またまたぁ、へらりと笑った彼に、いつものように冗談だよと言えなかった。言いたかったけど、全部ほんとだったから言えなかった。笑ってる秀とは正反対に、全然笑ってないわたし。途中で気付いたみたいで、真顔で「…まじで?」バレないように内緒話でもするかのように、呟いた。まじです。

「えっ、…いつか、ら?」
「3ヶ月前」

おかしいなとは思ってたの。もともと定期的だったのに、急にぷつりと途切れたみたいになくなった。体は重くだるくなったし、眠たくなった。ときどきとてつもなく気分が悪くなって、食欲がなくなった。まさか、まさかまさかまさかまさか。自分を疑った。確かめるのが怖くて先伸ばしにした。いつのまにか2ヶ月も経っていた。怖くて怖くて、だったら安心しようって、検査薬を買いにいった。いつもは入らない薬局で、たぶん誰かに見られたくなかったんだと思う。
その日の内に試してみたら、見事に陽性だった。終わった。これは、さすがにだめだ。だめ、だ。言わなくちゃ、秀に言わなくちゃ。そう思うのに言えなくて、いつのまにか、また1ヶ月が経っていた。考えて考えて、もう戻れないと気付いた。

「秀、話があるの…いい?」
「なに?」

食器を洗ったあと、ソファーに座ってテレビを見てる秀に声をかけた。テレビを消して、隣に座った。

「なに、どうしたの」
「あのね、生理、こないの」
「またまたぁ」

秀はへらりと笑って、固まった。「…まじで?」まじです。答えると一気に青ざめていく。
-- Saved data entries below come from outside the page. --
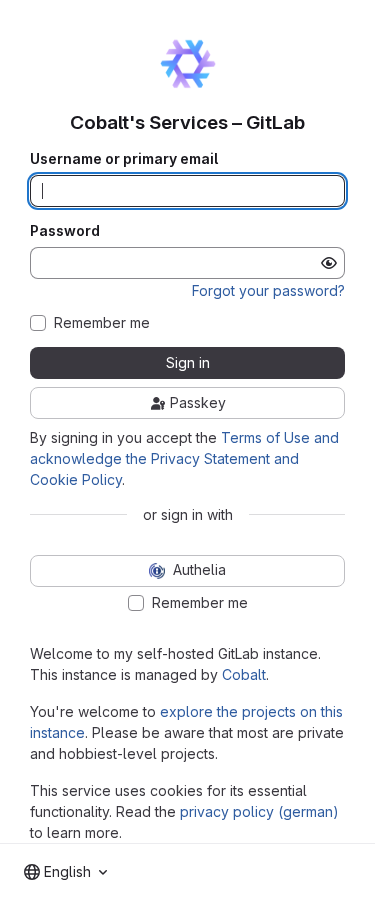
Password (65, 231)
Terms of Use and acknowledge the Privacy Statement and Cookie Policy (184, 458)
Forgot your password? (268, 290)
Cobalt (244, 674)
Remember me (102, 323)
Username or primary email (124, 159)
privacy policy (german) (259, 811)
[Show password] (329, 263)
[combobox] (65, 872)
わたしもそうだった。絶望した。だってわたしたち、まだ大学生だ。成人したのだってついこの間だし、とても子供なんて養っていけない。だから、秀の反応も当然だ。でも悲しかった。秀には、喜んでほしかった。わがままなのは分かってる、自分は絶望したくせに、秀には喜んでほしいだなんて。「しゅう、」わたし、一人で育てる、から「ちょっと待って」わたしの言葉を遮ると、テーブルの上に置いてあった携帯を片手にソファーを立った。
キッチンのほうへ行くとぼそぼそとした声が聞こえて、何を言っているか分からなかったけど、誰かに電話をしているようだった。ぱちん、と携帯を閉じる音が聞こえて、顔をあげた。キッチンにいる秀と目があって、その目がすごく冷めているように見えて怖くなった。
わたしたちは、もしかしたら終わりなのかもしれない。2年も付き合ってるのに秀が信じられない自分がいたことと、今の状況に涙が出てきた。彼がまたソファーに座って、言った。

「あんたまさか、逃げる気じゃないでしょうね!そんな甲斐性のないことしたらもううちには入れないからね!」
「え、え?」
「って、うちの母親が」
「おばさん、が」
「がんばろ」
「…え」
「俺も頑張るから、がんばろ、一緒に」

いいの?わたし、わた、し。そこからは何も言えなくなった。

「けっこん、しよ」

わたしはただ頷くだけで、止まらない涙をどうにか抑えようと頑張るのだけど、でも嬉しくて、嬉しくて、また新しい涙が出てくる。

「しゅ、う、わたし、わたし、」
「うん、」

秀は嗚咽にまみれて言葉にならない言葉の破片を丁寧に拾い集めてくれて、ひとつずつ相槌をうってくれる。外ではうるさくて、でも本当は少しシャイな、わたしの大事な人。